3 Keys To 'SOC Away' Money as an MSSP
There are three methods to get a security operations center up and running. That's the easy part. Scaling and maintaining profitability? Tougher to do.
May 9, 2018
By Russell Poole
There’s no doubt customers are running scared: Gartner expects the global security market to be worth $93 billion by the end of this year. MSPs are naturally looking to grab some of that business.
To become a true managed security service provider, however, you need a 24/7 security operations center, or SOC. That’s an expensive proposition — the capex and staffing issues are enough to stop some MSPs from adding that extra “S” to their acronyms.
MSPs typically have three options to establish a SOC: DIY their own branded service, partner with an established player with a turnkey service, or resell a vendor’s white-label offerings. Each of these brings challenges when it comes to profitability.
Let’s look at the overall management complexities of operating as an MSSP, whichever SOC model you go with. To serve customers properly, you will need to:
Analyze a steady stream of threat data flowing into the SOC in real time;
Select and provision a variety of security capabilities per customer via technologies like SIEM, firewall, detection and response, endpoint monitoring and a seemingly endless list of other, specialty products;
Figure out the best way to triage a hailstorm of network alerts and provide analysis to sift real threats from hundreds to thousands of false positives;
Decide whether to specialize or figure out how to serve customers with bespoke SLA requirements across diverse sectors and verticals;
Understand complex regulatory and compliance rules, all with their own privacy and reporting requirements;
Find, hire and retain highly skilled, and highly paid, SOC staff and security analysts.
Much has been written about these. Let’s dig into what I see as the key to MSSP profitability: simplifying SOC operations wherever possible while ensuring that your services are scalable. MSPs always need to flex their business models in order to add new specialties; increase the number of users supported; and ramp-up the volume of data, processing and network resources consumed.
They also need to be able to scale down and avoid wasting money by paying for more resources than business volume demands. That’s an issue across managed IT services, and it affects security as well.
Data costs can also be a drag on SOC profitability. With the annual boom in data volume continuing unabated, monitoring and analyzing all the information moving in and out of corporate networks has become a huge money-maker for traditional vendors that supply SOC infrastructure. With pricing for core SOC technologies typically based on data volume, vendors basically have embedded steadily rising costs into the managed-security services business model.

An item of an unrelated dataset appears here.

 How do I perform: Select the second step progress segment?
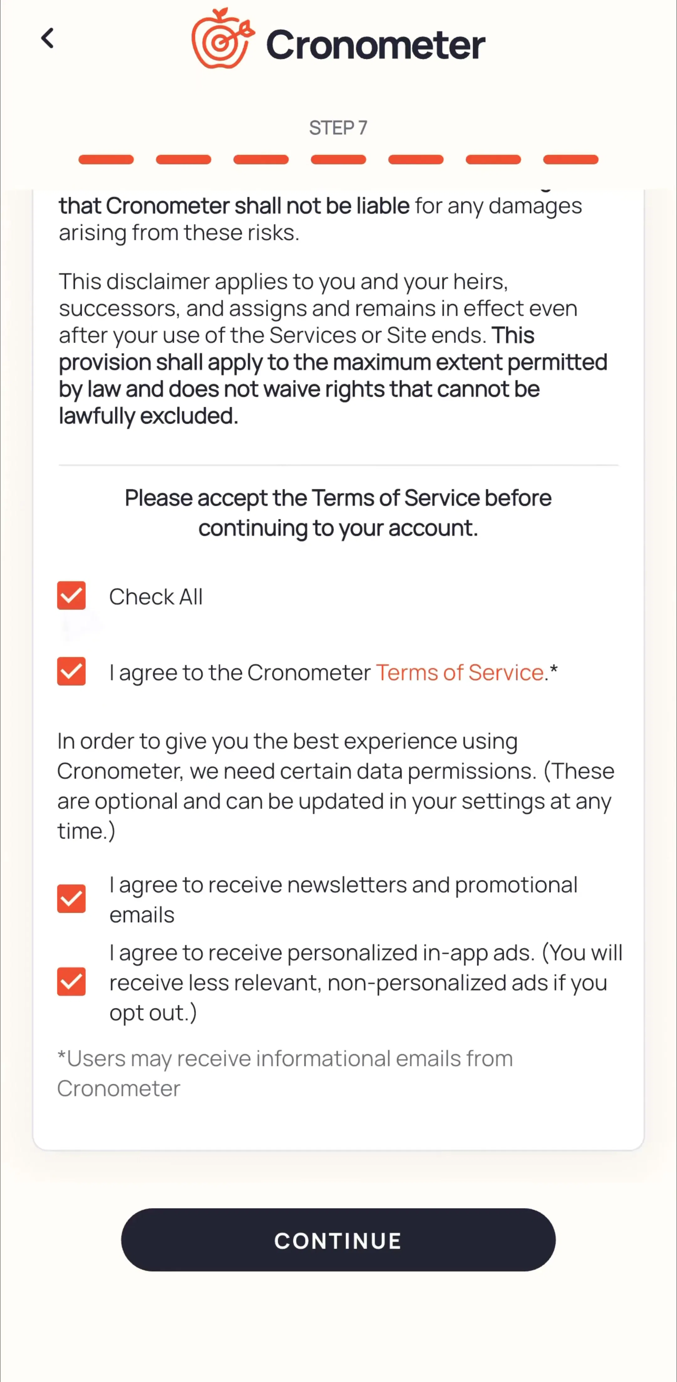click(x=184, y=159)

Have I made you think twice about making the leap to manged security? Good, because this isn’t a business to enter into lightly. Customers trust MSSPs with their business reputations. But if you’re still reading, there are ways to overcome these challenges and benefit from the surging demand for cybersecurity:
Focus on technologies and minimize dependence on staff: A SOC should be built around systems rather than people. Technology can be reconfigured, replaced, augmented or upgraded when you need to scale. Staffing your SOC and ensuring the right skill sets are in place can be difficult and very expensive due to the demand for cybersecurity experts. Don’t hire someone to do a task that a tool can do. That said, highly skilled people will always be an important part of a managed-security services business, and technology can’t fully replace the human element. Ensuring that the latest technologies are in place will make the people more effective and help ensure that threat detection and remediation happen faster.
Automate wherever possible: Along the same lines, if core SOC capabilities like real-time monitoring and analysis of security alerts generated by all customers’ applications and network hardware are automated, it is much easier to scale clients’ requirements quickly. If you can automate something, do. Machine learning is becoming a real enabler for MSSPs, and AI is on its way. Automation can also make the SOC a source of intelligence that clients rely on to make better decisions. The latest tools can recommend approaches for defending against threats while helping improve workflow to make the SOC faster and more effective.
Demand pricing that ensures visibility of SOC costs: MSSPs need predictability of costs. Pricing around core SOC infrastructure technologies like threat intelligence, monitoring and SIEM should be based on, for example, the number of network nodes in need of protection, not the amount of data moving through them.
Making the leap from MSP to MSSP means operating scalably and efficiently. Clients demand detection and response to attacks in real-time with zero tolerance for error. MSPs that add security services to their portfolios but don’t optimize their SOC operations will struggle to sustain profitability in a lucrative but increasingly crowded market.
Russell Poole is managing director, U.K. and Ireland, for LogPoint. Having been at the forefront of the cybersecurity industry for well over 10 years, Russell is using his experience to expand LogPoint’s presence in the United Kingdom and Ireland. After spending more than two decades working in IT for some of the leading brands in the U.K., Russell’s focus is working with organizations to not only ensure IT security is aligned to business goals, but also to ensure secure working practices can be leveraged as a growth driver and key differentiator.